Basic usage with UnifiedModelLoader (Recommended):
use candle_coreml::UnifiedModelLoader;
// Load model directly from HuggingFace with automatic setup
let loader = UnifiedModelLoader::new()?;
let mut model = loader.load_model("anemll/anemll-Qwen-Qwen3-0.6B-LUT888-ctx512_0.3.4")?;
// Generate text using the new API
let response = model.complete_text(
"Hello, how are you?",
50, // max tokens
0.8, // temperature
)?;
println!("Response: {}", response);
Manual CoreML model loading:
use candle_coreml::{CoreMLModel, ModelConfig};
// Load model config (typically auto-generated)
let config = ModelConfig::load_from_file("model_config.json")?;
// Load CoreML model components
let model = CoreMLModel::load_from_file("model.mlpackage", &config)?;
// Create input tensor
let input = candle_core::Tensor::zeros((1, 128), candle_core::DType::I64, &candle_core::Device::Cpu)?;
// Run inference
let output = model.forward(&[input])?;
ANEMLL (pronounced "animal") provides state-of-the-art Apple Neural Engine optimizations for large language models. Our crate provides comprehensive support for ANEMLL's multi-component architecture.

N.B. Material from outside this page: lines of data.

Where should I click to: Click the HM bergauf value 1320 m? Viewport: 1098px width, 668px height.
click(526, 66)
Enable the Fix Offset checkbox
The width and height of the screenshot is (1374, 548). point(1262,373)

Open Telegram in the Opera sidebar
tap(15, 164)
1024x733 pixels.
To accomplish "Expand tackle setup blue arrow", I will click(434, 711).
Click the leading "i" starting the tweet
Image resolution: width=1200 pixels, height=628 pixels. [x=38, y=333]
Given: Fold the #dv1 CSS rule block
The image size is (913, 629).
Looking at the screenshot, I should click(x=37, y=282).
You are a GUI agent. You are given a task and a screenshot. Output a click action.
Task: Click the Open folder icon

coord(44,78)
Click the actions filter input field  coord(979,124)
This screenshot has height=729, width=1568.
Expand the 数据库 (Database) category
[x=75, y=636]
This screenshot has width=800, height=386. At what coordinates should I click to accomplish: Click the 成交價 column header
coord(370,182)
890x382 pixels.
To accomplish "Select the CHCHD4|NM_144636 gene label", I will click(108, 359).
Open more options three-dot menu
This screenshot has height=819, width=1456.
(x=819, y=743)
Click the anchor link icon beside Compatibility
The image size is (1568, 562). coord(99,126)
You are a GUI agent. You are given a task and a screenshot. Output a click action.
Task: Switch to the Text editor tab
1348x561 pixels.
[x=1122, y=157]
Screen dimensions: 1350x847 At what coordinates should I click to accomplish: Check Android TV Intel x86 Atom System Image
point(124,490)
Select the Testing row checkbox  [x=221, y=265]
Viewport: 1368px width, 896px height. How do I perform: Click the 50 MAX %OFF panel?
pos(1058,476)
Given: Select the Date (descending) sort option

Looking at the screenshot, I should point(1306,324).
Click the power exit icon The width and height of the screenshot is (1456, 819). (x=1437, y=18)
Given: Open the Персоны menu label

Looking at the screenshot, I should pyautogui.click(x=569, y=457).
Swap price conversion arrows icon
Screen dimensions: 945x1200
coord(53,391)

ANEMLL converts large models into multiple specialized components that maximize Apple Neural Engine utilization:
| Model | Size | Context | Components | Status |
|---|---|---|---|---|
| Qwen 3 | 0.5B-7B | 512-32K | 3-part split | ✅ Fully Supported |
| Qwen 2.5 | 0.5B-7B | 512-32K | 3-part split | ✅ Fully Supported |
ANEMLL splits models into specialized components for optimal ANE performance:
Input Tokens → [Embeddings] → [FFN Transformer] → [LM Head] → Output Logits
↓ ↓ ↓
embeddings. FFN_chunk_01. lm_head.
mlmodelc mlmodelc mlmodelc
Embeddings Model (qwen_embeddings.mlmodelc)
[batch, seq_len, hidden_dim]FFN Model (qwen_FFN_PF_lut8_chunk_01of01.mlmodelc)
[batch, seq_len, hidden_dim]LM Head Model (qwen_lm_head_lut8.mlmodelc)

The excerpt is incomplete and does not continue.